▸ Exercise aim:
Both the line below containing "You are a GUI" and the line containing "Galaxy S25 Edge (85, 1377)", along with every line between them, should be repeated exactly; no other line belongs in the answer.

▸ Record excerpts:

______

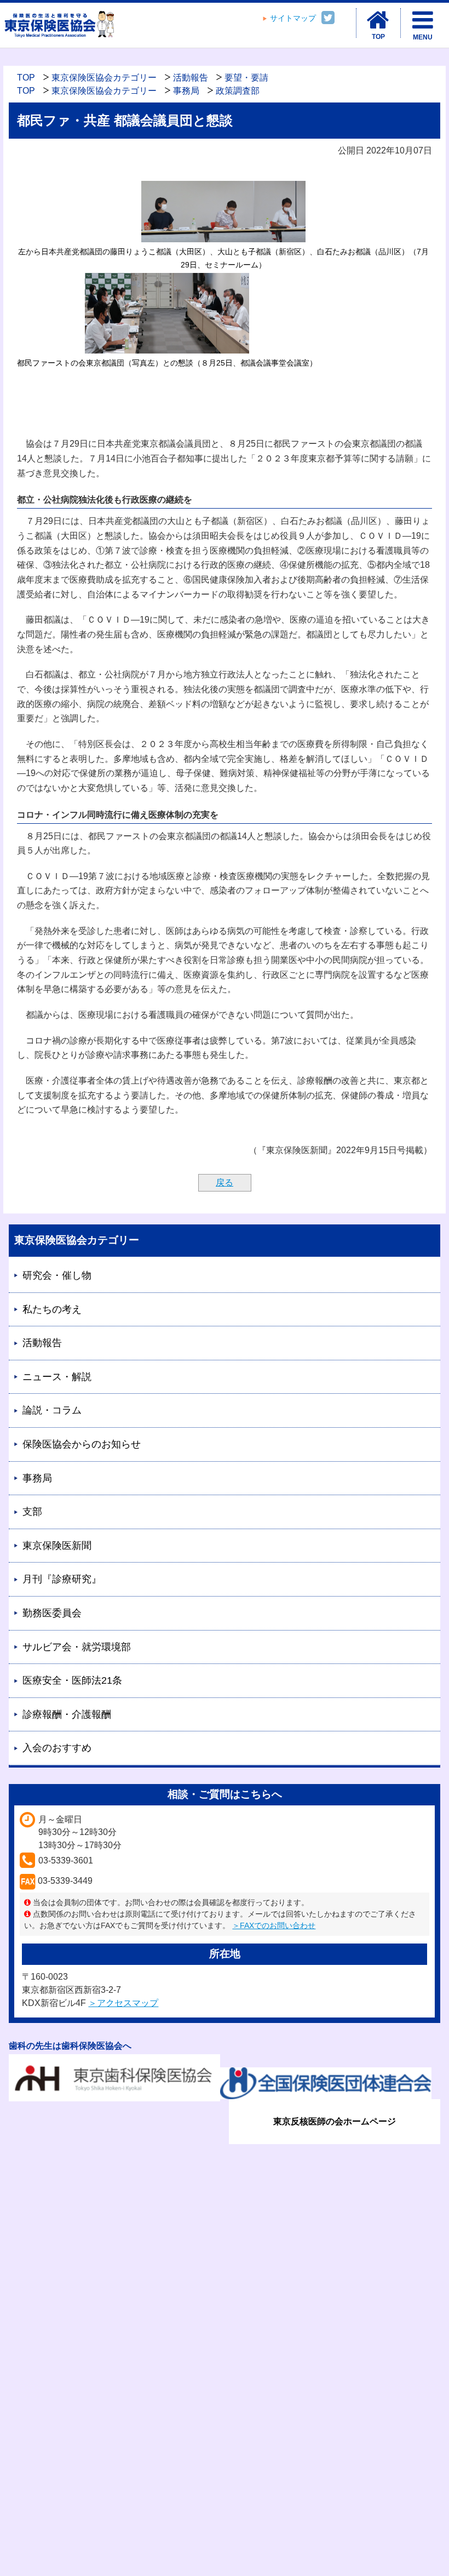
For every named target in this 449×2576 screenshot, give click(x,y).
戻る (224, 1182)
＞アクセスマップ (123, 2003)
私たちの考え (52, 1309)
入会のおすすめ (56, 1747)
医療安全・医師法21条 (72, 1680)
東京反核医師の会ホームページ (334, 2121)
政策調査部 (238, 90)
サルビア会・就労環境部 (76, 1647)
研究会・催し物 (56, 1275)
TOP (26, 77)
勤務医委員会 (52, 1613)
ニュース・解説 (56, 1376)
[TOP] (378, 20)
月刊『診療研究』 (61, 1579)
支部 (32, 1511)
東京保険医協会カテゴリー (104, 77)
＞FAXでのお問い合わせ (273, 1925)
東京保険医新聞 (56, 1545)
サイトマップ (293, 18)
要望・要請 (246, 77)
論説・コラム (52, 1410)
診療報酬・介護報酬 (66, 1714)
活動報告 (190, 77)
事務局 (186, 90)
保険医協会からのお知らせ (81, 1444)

______

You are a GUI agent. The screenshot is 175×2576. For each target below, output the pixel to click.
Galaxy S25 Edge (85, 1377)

______

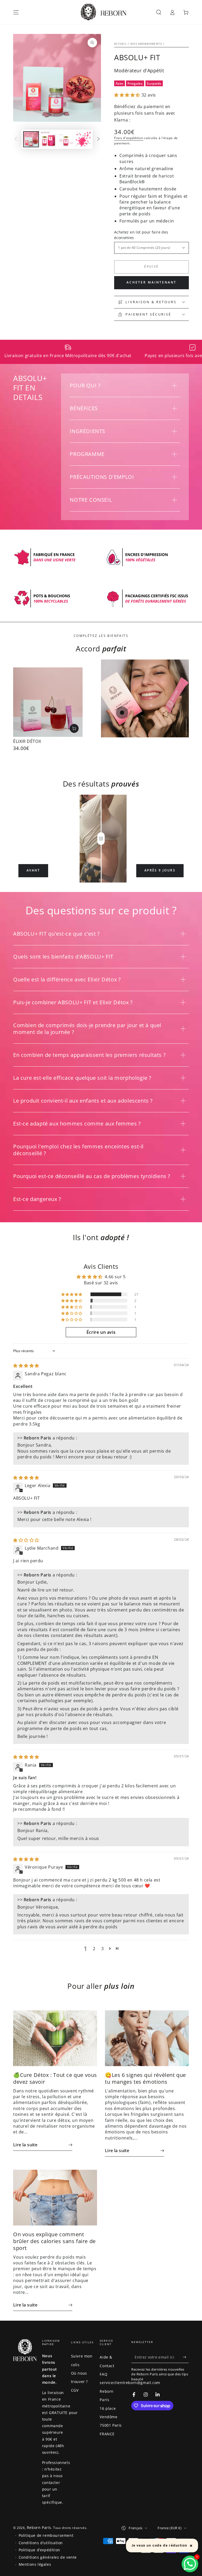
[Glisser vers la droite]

______

▸ Written answer:
You are a GUI agent. The screenshot is 175×2576. For each target below, output the pixel to click.
Galaxy S25 Edge (85, 1377)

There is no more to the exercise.